Few things make people with a laptop or smart phone as happy as a viable Internet connection. The faster and freer the better. Ypsilanti is providing this sort of service in its downtown and Depot Town business districts, gratis, thanks to Wireless Ypsi.
The initiative, which is run more like a non-profit than a business, does this with
Meraki technology. The Google-funded start up uses off-white transmitters that look like a child's walkie talkie to connect Internet hot spots at local businesses, institutions, and homes. The transmitters use the extra bandwidth from the hot spots to create a mesh-like net of Wi-Fi coverage. Patrons can log onto it for free and surf away at any time.

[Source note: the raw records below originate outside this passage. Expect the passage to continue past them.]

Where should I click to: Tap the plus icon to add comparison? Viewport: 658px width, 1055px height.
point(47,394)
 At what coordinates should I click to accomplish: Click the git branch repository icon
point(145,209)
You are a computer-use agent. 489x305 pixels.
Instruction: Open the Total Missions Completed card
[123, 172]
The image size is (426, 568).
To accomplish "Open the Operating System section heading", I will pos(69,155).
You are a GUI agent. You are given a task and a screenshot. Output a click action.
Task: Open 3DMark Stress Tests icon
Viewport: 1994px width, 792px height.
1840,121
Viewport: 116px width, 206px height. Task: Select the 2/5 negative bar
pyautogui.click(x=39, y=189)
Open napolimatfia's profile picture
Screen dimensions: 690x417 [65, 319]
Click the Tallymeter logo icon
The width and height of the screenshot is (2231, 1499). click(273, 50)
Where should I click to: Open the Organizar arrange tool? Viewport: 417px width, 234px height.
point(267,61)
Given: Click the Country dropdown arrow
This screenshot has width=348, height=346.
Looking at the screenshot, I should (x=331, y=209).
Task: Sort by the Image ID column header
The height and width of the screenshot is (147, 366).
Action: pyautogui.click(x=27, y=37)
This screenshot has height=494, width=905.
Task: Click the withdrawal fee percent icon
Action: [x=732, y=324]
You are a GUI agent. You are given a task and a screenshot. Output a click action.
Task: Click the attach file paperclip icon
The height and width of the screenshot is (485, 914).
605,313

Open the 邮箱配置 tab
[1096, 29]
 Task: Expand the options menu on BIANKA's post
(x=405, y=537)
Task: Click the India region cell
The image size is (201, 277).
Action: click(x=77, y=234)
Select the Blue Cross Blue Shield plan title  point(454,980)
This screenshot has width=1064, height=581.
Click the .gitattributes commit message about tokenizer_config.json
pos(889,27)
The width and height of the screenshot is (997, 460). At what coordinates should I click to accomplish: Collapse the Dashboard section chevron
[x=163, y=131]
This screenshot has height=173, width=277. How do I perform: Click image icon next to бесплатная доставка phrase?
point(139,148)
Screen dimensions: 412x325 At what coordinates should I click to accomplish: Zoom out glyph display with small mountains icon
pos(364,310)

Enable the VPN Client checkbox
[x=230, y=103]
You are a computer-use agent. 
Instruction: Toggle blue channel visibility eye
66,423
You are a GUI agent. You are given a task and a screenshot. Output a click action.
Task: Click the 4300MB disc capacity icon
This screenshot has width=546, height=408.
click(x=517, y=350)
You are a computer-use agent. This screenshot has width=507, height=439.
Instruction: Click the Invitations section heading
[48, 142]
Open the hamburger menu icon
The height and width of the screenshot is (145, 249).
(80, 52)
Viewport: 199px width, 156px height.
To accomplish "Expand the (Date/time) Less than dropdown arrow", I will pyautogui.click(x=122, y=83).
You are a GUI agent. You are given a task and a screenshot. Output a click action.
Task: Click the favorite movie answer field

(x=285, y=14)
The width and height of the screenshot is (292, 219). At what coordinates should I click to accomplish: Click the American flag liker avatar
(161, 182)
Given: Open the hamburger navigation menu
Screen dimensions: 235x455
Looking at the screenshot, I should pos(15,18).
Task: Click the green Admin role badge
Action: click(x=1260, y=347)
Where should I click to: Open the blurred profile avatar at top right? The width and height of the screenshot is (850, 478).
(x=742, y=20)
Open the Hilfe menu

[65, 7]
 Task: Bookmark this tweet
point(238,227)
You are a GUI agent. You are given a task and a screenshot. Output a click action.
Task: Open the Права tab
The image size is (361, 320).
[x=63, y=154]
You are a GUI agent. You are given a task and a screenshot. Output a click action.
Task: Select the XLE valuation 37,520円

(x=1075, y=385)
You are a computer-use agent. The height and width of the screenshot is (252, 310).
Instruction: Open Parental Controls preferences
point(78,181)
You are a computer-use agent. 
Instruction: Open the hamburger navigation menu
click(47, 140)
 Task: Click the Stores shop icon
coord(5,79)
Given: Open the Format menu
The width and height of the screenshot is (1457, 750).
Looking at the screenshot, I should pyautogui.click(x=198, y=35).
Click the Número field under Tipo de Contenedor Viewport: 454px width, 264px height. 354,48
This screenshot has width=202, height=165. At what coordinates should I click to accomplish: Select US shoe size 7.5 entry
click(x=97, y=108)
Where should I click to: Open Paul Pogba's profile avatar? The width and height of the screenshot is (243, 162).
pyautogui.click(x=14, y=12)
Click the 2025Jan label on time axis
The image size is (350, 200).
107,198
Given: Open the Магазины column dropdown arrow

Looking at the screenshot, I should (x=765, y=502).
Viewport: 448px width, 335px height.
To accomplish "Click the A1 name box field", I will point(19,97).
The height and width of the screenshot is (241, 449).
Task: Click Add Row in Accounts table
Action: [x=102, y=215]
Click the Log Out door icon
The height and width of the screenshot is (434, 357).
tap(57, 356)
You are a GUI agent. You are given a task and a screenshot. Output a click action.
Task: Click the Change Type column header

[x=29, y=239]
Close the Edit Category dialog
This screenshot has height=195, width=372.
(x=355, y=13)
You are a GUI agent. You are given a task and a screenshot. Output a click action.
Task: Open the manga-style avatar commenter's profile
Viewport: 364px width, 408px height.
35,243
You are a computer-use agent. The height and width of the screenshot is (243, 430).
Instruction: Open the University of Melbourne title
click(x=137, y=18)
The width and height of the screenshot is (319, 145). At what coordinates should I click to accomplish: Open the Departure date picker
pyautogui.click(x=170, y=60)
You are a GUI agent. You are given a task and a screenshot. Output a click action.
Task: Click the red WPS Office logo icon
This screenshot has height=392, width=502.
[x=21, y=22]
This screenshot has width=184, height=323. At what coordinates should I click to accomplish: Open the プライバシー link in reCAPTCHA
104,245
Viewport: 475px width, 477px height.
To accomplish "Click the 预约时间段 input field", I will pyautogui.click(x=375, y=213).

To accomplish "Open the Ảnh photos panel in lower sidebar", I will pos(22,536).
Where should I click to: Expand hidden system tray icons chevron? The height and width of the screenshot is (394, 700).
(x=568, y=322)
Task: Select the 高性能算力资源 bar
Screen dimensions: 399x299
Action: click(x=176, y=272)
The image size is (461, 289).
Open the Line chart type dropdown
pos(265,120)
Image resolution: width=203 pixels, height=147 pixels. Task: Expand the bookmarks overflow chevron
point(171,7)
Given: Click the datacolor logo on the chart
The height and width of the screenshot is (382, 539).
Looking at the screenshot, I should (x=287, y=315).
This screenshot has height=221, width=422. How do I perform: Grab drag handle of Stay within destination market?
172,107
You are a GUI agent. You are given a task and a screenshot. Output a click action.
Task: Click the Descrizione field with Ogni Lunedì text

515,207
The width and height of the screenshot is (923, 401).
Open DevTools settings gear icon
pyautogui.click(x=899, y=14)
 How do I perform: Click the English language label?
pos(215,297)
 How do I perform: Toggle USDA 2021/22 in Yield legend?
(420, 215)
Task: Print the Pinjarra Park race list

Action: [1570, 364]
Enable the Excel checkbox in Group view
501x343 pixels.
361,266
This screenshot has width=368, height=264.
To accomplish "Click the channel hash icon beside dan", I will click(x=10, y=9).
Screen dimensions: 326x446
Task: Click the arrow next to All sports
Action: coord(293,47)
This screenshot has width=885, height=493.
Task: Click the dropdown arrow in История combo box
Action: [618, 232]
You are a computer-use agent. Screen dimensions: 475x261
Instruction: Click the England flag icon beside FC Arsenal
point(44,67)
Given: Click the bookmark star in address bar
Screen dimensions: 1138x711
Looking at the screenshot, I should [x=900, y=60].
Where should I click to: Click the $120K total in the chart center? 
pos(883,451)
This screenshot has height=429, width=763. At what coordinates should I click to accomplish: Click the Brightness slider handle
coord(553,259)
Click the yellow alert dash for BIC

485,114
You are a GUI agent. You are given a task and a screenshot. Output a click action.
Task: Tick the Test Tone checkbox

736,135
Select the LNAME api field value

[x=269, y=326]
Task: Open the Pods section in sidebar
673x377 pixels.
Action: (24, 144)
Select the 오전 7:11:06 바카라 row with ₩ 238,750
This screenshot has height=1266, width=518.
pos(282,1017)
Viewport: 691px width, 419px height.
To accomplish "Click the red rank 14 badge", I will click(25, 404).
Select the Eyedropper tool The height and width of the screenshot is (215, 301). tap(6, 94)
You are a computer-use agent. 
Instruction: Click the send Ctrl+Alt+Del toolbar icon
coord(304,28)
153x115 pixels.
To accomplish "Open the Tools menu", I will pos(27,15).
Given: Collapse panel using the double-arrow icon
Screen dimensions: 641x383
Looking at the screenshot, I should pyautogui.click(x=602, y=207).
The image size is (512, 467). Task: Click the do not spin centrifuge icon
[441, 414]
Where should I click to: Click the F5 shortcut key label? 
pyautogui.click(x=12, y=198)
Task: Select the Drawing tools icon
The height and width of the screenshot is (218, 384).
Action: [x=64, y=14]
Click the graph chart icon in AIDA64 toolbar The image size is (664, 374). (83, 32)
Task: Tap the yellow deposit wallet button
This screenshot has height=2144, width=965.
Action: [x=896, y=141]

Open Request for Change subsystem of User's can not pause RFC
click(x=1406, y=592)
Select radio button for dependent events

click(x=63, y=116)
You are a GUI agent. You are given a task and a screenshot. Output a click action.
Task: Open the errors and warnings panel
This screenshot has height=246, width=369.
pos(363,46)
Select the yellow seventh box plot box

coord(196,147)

"It’s brilliant. I love it," says Elizabeth Parkinson, vice president for marketing and communications at Ann Arbor SPARK. "It's a very smart way to provide that service."
She loves it so much that she logs onto it when she is at SPARK's new business incubator in downtown Ypsilanti, even though it has a T1 connection. A number of other fledgling start-ups at the incubator take advantage of it on a daily basis.
"It's very convenient to pick up and move on from meeting to meeting," says Barbara O'Connell, partner with WhereToFindCare.com, a new tenant at Ann Arbor SPARK's East Incubator.
Wireless Ypsi started with just a few blocks of downtown Ypsilanti early last year after local activists Steve Pierce and Brian Robb decided to give it a go over a beer and a burger. Today it covers all of downtown, Depot Town, some of the city's major parks, and parts of its neighborhoods.
It also covers parts of Ann Arbor, Whitmore Lake, Superior Township, Dearborn, and Trenton, and is spreading north into Oakland County with a testing site planned for Clawson. Pierce is even talking about expanding as far as Albuquerque, New Mexico, and the Florida Keys.